Bollettino ASIST su OS

Il Bollettino della American Society for Information Science and Technology dedica un numero all’Open Source in biblioteca (precisamente il num. dec08/jan09).

Riporto una battuta dall’articolo iniziale di K.G. Schneider:

“Library helplessness” has resulted in library automation software that is generally years if not decades behind development found outside LibraryLand with the result that library services are often cramped by the limitations of aged library software that all too often falls short both in features … as well in funcionality.

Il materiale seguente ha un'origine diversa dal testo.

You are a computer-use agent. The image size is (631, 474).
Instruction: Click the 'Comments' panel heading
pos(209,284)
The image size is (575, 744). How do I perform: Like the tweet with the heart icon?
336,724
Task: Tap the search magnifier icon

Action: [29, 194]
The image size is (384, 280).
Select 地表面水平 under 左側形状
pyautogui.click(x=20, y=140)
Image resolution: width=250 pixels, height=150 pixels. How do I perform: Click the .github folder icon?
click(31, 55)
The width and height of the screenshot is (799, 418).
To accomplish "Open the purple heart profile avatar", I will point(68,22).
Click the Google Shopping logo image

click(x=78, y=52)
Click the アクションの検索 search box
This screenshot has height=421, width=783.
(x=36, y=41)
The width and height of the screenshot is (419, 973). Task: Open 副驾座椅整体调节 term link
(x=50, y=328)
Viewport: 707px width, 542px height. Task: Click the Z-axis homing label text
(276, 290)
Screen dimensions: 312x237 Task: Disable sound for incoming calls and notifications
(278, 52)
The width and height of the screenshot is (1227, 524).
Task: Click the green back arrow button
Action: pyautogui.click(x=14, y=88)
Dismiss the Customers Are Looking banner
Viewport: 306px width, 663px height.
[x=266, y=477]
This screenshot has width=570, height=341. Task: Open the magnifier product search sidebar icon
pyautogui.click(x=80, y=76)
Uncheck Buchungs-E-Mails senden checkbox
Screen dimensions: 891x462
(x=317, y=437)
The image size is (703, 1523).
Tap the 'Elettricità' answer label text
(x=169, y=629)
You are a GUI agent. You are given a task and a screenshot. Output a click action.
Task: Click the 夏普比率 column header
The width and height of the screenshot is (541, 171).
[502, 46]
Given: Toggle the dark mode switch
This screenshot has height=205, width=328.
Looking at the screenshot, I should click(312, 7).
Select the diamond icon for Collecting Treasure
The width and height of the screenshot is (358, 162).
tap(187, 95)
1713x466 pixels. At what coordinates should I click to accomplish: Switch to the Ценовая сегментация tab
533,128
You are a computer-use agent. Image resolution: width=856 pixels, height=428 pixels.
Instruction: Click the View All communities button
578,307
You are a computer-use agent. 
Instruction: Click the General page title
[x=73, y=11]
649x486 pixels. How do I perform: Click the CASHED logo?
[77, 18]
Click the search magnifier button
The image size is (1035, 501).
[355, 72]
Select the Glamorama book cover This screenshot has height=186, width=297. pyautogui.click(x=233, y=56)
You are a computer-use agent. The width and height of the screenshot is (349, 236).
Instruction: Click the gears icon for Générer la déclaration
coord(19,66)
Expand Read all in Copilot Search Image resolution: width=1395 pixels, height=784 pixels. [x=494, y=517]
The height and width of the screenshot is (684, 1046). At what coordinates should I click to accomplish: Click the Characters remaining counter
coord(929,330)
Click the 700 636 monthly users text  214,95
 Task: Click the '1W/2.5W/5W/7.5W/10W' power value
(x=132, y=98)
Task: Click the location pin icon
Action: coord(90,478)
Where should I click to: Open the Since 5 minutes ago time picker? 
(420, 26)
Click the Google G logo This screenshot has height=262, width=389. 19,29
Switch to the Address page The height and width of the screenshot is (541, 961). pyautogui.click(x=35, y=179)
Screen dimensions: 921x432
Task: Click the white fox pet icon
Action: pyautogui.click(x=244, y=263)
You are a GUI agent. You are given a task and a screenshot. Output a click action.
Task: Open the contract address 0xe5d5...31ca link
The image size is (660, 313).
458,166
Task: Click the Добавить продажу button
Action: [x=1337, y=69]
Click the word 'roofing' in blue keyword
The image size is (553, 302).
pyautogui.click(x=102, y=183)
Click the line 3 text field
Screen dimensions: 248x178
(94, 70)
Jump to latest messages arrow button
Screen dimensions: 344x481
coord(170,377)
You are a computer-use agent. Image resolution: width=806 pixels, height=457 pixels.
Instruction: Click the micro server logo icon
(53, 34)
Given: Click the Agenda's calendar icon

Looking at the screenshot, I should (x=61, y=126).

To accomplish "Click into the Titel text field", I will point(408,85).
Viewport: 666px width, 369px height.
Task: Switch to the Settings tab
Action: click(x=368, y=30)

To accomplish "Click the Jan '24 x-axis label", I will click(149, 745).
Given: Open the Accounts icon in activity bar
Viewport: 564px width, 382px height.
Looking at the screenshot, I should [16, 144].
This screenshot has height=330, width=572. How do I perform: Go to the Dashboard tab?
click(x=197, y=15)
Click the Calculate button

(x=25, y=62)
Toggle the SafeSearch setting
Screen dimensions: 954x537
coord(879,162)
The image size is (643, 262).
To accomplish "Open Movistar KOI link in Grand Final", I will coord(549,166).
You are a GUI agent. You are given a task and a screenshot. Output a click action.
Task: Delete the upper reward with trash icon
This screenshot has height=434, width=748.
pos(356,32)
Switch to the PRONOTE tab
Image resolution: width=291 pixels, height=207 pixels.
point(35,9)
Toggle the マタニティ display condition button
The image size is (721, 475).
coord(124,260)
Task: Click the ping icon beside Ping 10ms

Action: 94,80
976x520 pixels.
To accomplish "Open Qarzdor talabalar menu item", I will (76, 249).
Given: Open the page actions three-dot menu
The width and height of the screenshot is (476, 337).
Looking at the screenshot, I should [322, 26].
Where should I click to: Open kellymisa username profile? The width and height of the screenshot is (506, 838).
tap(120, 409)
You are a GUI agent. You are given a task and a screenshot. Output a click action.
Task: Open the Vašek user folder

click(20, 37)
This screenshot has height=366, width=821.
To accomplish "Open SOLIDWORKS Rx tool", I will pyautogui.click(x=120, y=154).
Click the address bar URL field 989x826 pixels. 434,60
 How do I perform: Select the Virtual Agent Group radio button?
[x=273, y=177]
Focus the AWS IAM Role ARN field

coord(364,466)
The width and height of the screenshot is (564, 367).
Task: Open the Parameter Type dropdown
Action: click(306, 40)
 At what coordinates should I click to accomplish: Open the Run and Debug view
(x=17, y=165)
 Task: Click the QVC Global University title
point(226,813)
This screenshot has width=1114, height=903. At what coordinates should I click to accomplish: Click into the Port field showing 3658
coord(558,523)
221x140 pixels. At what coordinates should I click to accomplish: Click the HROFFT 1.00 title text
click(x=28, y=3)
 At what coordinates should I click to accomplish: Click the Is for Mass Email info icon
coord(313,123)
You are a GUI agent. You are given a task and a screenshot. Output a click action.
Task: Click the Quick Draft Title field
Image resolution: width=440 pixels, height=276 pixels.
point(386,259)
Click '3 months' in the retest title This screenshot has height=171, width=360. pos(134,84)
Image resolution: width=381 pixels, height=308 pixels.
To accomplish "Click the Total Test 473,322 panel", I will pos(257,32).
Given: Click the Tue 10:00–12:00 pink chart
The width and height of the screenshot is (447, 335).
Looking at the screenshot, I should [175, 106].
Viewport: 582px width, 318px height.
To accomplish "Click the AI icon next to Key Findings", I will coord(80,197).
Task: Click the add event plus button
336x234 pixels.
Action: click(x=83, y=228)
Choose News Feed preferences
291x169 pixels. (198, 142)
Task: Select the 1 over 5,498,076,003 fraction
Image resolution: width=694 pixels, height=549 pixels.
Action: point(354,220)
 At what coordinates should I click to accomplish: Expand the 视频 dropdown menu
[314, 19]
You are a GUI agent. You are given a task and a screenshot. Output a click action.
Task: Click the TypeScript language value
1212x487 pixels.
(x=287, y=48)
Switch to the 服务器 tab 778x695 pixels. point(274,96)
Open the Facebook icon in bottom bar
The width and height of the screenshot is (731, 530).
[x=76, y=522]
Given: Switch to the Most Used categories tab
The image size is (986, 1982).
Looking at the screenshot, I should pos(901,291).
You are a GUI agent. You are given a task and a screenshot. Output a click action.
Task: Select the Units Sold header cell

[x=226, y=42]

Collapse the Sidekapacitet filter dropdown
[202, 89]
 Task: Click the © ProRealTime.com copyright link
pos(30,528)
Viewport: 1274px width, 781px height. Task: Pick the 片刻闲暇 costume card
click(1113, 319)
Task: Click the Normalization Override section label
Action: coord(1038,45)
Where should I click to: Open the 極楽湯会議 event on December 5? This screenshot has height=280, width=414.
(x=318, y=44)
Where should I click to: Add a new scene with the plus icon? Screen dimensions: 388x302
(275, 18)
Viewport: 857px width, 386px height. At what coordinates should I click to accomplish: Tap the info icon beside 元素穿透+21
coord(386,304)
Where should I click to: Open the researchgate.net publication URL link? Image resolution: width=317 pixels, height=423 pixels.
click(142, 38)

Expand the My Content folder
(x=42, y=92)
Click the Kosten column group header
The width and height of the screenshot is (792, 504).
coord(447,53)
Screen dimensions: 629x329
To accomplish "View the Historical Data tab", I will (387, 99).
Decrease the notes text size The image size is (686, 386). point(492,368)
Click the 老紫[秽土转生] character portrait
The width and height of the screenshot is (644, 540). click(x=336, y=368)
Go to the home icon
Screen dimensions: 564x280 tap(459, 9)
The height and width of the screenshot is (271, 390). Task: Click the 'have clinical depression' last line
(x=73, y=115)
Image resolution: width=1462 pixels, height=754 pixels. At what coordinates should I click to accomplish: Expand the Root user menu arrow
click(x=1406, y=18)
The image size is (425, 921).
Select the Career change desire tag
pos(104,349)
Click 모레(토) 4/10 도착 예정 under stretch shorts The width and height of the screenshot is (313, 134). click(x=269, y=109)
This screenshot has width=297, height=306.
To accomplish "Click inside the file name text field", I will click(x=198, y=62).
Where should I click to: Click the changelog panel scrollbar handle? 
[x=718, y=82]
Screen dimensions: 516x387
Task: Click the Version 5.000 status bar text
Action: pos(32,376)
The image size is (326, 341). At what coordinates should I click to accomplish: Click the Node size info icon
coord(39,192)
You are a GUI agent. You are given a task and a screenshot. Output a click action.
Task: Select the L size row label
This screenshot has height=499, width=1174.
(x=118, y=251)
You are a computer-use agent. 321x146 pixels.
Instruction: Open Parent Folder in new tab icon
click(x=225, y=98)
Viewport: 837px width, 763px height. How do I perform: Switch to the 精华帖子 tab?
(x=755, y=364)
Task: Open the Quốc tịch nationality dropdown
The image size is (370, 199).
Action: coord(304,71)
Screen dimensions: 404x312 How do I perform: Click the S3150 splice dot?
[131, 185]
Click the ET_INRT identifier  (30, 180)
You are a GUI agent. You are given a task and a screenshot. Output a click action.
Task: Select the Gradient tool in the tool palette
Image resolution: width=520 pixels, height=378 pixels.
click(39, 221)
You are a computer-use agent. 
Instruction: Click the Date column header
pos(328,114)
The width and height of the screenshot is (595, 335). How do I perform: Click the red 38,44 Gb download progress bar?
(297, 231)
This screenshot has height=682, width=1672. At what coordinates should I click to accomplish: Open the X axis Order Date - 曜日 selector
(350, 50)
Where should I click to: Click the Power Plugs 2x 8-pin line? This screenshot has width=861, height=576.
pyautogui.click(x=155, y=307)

Si commenta da solo. Aggiungo che ho provato un brivido di sollievo trovando in queste parole lo specchio della nostra situazione attuale. Quello che mi stupisce è che la cosa capiti un po’ in tutto il mondo. L’osservazione di Schneider riprende un commento di Lori Ayre (traduzione mia):

E’ ridicolo che le biblioteche siano incastrate nei software di cui dispongono senza la possibilità di decidere quali modifiche vadano fatte, o di avere l’accesso o i permessi che consentirebbero di realizzare le modifiche da soli.

Il fatto che lo dica una ditta che si occupa di supportare le biblioteche nell’integrazione fra ILS e software di terze parti è significativo.

La parola chiave nella biblioteconomia moderna non dovrebbe essere interoperabilità?